In such a condition, to eliminate various noises from EEG data with requisite information reserved, we have proposed our EIEF based on three key ideas. The first key is task-centric, emphasizing that our framework must selectively retain EEG components containing the effective information relevant to a specified classification task. It’s important to note that this task is defined with respect to a specific dataset. To ensure the preservation of effective information, it becomes imperative to quantify it. So, the second key is made that the test metrics of an end-to-end DNN could become the measurement. Given that the DNN is purposefully trained to address the defined task, these metrics provide a practical approach to measure the proportion of task-related effective information present in the EEG dataset. The ultimate objective is to devise a denoising paradigm that maximizes this proportion, which forms the primary focus of our third key principle. The third key is rooted in the concept of feedback. We have established a paradigm pool that generates a dataset pool. For every dataset in the pool, we have used DNN’s test accuracy to measure the proportion, and fed the proportion back to the pool so as to find the dataset containing the most effective information and the optimal denoising paradigm. This approach capitalizes on the composability and flexibility of open-loop denoising paradigms while mitigating the risk of these paradigms unintentionally compromising EEG information by establishing a closed-loop system. All the mathematical derivations in Sections 3.1 and 3.2 align seamlessly with the three key ideas.

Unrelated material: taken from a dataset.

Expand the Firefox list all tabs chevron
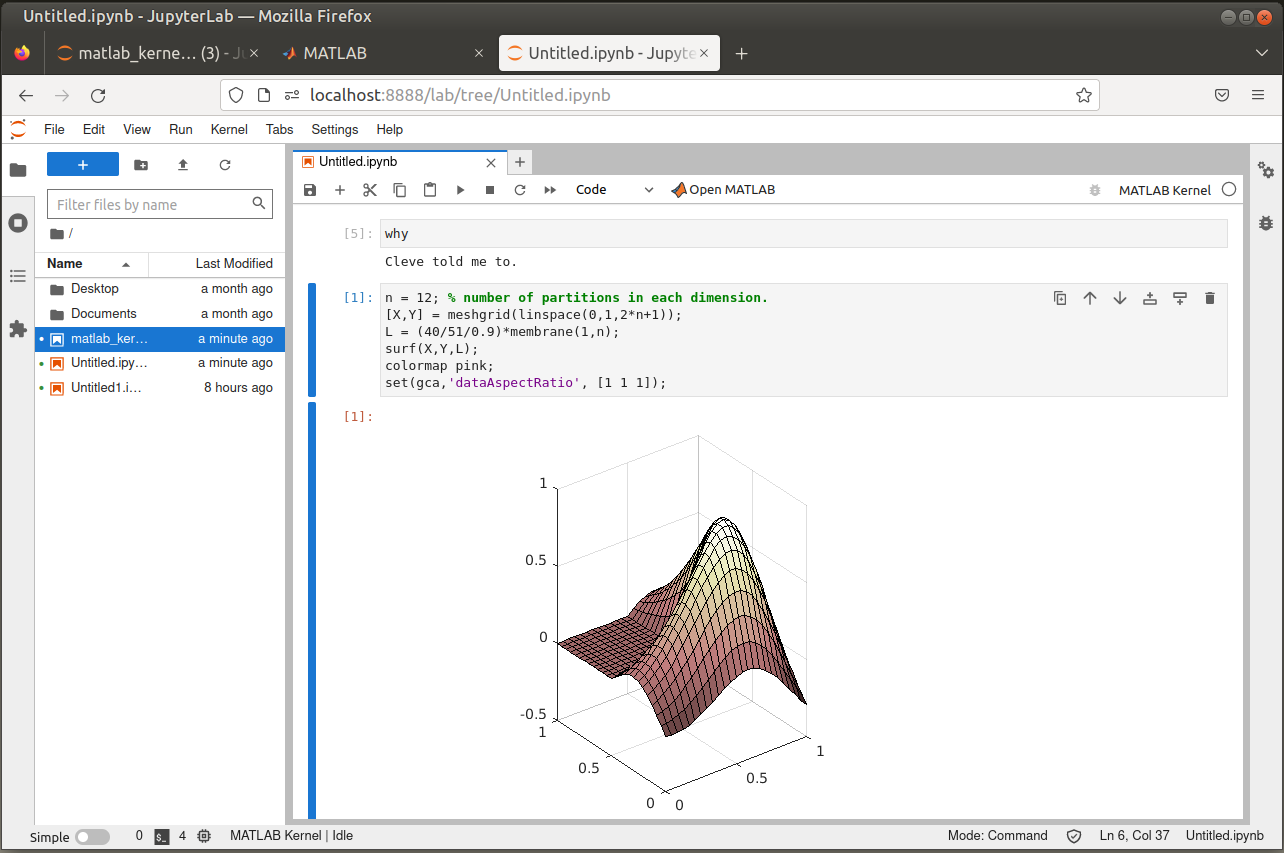The height and width of the screenshot is (853, 1284). (x=1261, y=53)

As mentioned above, EIEF is our first contribution in the paper. Next, the remaining two contributions will be concluded, along with their effects on the three objectives. One contribution is having constructed an SZ diagnosis system with outstanding performance. By preprocessing the dataset with the optimal paradigm identified by EIEF and subsequently training a 3D-CNN on it, we have successfully crafted an automatic SZ diagnosis system. This system exhibits commendable performance in the SD and SI evaluation when compared to S.O.T.A systems. Obviously, this contribution represents a significant stride toward fulfilling the first objective. As for the last contribution–assessing the changes of the EEG features’ differences between the patients and the healthy before and after implementing the optimal denoising paradigm on raw dataset—we recognize its multifaceted significance. On one level, it directly bolsters our pursuit of the second objective since we have declared that the optimal paradigm makes extracting the SZ electrobiological markers more convincing in Section 4.7.1. Yet, delving deeper, the optimal paradigm is found based on a DNN (1D-CNN), or we can say it is found based on those uninterpretable automatically constructed features (also SZ markers), which actually sheds light on a new thought for the third objective, of leveraging the uninterpretable markers to enhance the reliability of the interpretable markers. Without these markers (without the DNN), the second key of EIEF shall be impracticable because, in that case, it can’t be discriminated whether the low proportion of the effective information or the wrong feature selection causes the low performance of a traditional machine learning model. In contrast, the DNN’s automated feature selection effectively eliminates the possibility of incorrect selection. Besides, amalgamating the uninterpretable markers with the feedback mechanism, the paper transforms the conventional end-to-end DNN into a raw-to-processed-to-end model. At this point, the extraction of SZ markers is carried out on the processed dataset, which mitigates the interpretability challenges of DNNs while preserving their inherent advantage in automatic feature extraction.